Eene wet had onder hun stand gegreepen, volgens welke het hun niet geoorloofd was, te overwinnen, zo zij voor de nieuwe Maan ten strijde gingen. Daags daar aan schikte CAESAR, met al de kunst eens Veldheers, het gantsche Leger in dagorde. De Germaanen, nu den Wichelaaren raad gevraagd hebbende, vonden zig mede slagvaardig; ARIOVISTUS deed alle zijn bijeenverzamelde Volken uit het Leger treeden, en in dagorde stellen, dekkende zijn geheele Leegerspits met Wagenen en Karren, waarop de Vrouwen geplaatst werden, die den Soldaat, ten strijd uittrekkende, met ontbondene hairen en gevouwene handen, al schreiends toeriepen, haar toch niet aan de slavernij der Romeinen te willen overgeeven. De Vijanden aan elkander geraakt zijnde, wierpen spoedig de pijlen weg, en ontmoetten elkander met het zwaard in de vuist. Dit keerden de Germaanen, volgens hunne gewoonte, af, door zig in een vierkant spits te stellen; waardoor de Romeinen bijkans verhinderd werden heen te breeken; het geen hun, echter, door eene mannelijke standvastigheid en onvermoeide aandringing, gelukte; drijvende de Germaanen tot aan den Rhijn, wel 50,000 schreeden van de plaats, daar het gevecht zijnen aanvang had genomen.

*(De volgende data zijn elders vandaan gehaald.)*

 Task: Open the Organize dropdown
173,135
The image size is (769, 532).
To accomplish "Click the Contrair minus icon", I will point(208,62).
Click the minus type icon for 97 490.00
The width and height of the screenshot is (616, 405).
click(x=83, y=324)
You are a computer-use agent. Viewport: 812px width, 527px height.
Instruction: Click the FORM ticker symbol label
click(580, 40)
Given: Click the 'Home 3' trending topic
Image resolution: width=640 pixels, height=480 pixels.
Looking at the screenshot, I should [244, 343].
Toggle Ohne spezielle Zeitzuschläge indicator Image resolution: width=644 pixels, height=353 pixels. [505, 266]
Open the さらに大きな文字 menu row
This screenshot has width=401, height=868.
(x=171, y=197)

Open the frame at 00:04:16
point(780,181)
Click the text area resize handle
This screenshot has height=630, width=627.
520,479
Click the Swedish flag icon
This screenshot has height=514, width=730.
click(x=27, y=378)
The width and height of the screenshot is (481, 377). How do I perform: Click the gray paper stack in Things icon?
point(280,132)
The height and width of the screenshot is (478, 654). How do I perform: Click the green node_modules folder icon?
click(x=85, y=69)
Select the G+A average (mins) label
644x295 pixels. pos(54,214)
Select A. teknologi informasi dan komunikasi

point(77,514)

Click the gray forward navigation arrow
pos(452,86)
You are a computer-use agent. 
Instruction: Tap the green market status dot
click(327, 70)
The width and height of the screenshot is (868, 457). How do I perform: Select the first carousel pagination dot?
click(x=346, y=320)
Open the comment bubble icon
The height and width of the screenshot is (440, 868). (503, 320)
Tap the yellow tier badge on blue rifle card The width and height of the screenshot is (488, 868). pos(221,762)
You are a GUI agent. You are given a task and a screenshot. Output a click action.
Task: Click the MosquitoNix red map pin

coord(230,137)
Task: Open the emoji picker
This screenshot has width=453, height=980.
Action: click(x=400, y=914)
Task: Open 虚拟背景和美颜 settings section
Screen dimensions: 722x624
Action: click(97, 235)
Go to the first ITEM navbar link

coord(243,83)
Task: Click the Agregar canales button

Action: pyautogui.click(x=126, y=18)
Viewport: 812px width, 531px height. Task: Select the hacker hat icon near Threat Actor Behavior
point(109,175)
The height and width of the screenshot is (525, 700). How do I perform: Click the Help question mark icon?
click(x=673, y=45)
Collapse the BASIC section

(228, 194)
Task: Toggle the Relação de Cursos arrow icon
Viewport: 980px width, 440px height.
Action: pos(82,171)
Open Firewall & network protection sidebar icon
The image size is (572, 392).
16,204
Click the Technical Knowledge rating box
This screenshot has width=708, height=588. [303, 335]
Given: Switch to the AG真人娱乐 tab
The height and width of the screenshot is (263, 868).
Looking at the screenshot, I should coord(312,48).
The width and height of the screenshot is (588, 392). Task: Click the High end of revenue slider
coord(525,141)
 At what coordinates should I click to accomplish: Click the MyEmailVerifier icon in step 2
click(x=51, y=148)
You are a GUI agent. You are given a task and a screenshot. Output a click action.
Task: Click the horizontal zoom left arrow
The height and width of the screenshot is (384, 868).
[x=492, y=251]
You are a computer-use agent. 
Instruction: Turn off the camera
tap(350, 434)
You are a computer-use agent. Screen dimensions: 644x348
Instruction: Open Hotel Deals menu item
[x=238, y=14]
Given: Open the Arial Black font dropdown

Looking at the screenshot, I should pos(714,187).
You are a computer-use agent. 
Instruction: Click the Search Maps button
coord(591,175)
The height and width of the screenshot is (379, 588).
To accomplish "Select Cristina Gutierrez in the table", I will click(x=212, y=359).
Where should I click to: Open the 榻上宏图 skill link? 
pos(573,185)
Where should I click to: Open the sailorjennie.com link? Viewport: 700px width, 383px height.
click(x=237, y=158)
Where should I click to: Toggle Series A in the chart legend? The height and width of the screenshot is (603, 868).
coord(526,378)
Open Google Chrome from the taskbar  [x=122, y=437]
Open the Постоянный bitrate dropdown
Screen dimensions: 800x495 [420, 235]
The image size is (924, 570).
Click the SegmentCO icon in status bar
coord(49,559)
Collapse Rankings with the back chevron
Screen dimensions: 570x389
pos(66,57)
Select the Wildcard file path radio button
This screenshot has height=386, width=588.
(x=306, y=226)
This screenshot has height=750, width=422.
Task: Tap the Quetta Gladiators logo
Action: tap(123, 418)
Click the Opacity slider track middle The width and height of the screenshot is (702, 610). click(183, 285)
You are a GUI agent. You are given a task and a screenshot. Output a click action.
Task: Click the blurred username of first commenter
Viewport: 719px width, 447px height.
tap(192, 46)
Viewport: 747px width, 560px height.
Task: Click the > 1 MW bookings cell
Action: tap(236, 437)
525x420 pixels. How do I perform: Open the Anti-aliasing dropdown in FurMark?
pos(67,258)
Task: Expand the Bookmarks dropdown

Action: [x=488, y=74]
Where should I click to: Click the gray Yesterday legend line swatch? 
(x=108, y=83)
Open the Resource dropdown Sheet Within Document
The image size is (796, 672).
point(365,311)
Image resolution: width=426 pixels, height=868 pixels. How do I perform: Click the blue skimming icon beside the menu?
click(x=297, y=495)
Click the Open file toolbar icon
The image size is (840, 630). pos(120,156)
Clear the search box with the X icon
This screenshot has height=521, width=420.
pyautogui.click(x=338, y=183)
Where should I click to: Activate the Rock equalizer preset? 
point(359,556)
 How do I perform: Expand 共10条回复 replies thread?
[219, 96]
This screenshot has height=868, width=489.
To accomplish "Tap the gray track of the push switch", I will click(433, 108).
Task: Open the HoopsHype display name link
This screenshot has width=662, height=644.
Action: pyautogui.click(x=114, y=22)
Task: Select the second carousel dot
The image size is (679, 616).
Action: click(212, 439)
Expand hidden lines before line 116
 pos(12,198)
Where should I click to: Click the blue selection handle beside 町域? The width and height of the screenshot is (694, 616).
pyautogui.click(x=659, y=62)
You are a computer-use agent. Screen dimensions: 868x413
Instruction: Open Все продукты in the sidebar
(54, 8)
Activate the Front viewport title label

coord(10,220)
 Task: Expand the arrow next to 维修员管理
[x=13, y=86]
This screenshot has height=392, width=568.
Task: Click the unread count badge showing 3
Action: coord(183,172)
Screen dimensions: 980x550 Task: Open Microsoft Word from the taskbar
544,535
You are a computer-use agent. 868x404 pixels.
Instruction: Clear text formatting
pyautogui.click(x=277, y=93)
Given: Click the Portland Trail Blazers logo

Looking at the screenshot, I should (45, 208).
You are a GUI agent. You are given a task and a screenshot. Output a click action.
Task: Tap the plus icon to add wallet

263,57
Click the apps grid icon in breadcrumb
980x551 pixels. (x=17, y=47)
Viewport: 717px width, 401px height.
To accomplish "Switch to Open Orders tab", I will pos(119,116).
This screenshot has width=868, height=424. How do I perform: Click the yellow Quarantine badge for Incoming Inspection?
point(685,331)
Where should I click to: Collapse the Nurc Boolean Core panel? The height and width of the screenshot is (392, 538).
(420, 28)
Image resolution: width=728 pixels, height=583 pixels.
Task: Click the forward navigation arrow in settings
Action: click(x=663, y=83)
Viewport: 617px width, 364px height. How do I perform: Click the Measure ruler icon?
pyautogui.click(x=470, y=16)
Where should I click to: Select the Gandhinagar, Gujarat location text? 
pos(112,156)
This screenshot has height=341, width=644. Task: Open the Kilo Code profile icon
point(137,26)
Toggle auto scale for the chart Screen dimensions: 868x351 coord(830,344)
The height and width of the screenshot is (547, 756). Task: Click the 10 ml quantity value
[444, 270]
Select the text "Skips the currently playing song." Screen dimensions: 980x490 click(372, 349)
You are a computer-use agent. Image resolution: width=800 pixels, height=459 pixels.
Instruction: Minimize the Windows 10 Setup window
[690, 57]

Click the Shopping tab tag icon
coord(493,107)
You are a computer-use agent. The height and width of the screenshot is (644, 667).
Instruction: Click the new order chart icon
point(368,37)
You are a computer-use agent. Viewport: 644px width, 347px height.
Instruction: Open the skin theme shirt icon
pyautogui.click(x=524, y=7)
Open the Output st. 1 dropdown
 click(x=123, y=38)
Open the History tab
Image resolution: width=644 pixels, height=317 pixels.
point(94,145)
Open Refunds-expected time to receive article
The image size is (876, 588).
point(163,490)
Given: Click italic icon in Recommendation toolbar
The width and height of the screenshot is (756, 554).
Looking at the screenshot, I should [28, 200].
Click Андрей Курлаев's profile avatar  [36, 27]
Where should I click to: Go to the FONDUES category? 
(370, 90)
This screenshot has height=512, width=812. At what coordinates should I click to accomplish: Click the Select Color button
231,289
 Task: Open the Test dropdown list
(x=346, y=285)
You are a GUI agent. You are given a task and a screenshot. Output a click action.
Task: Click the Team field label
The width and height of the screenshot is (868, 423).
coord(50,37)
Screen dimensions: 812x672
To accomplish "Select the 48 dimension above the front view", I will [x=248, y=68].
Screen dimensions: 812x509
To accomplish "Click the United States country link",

Onder de geenen, die met zwemmen, of met kleine Vaartuigen over de Rivier zochten te omkomen, bevond zig ARIOVISTUS. Twee zijner Vrouwen waren in de vlugt gesneuveld; en van twee haarer Dogteren werd de eene gedood, en de andere gevangen genomen. Deeze overwinning behaalde CAESAR in het agt en vijftigste jaar voor CHRISTUS geboorte.
Zie J. CAESAR, I. Boek. TACITUS, Hist. IV. Boek, Cap. 73. Vaderl. Historie, I. Deel, bl. 36.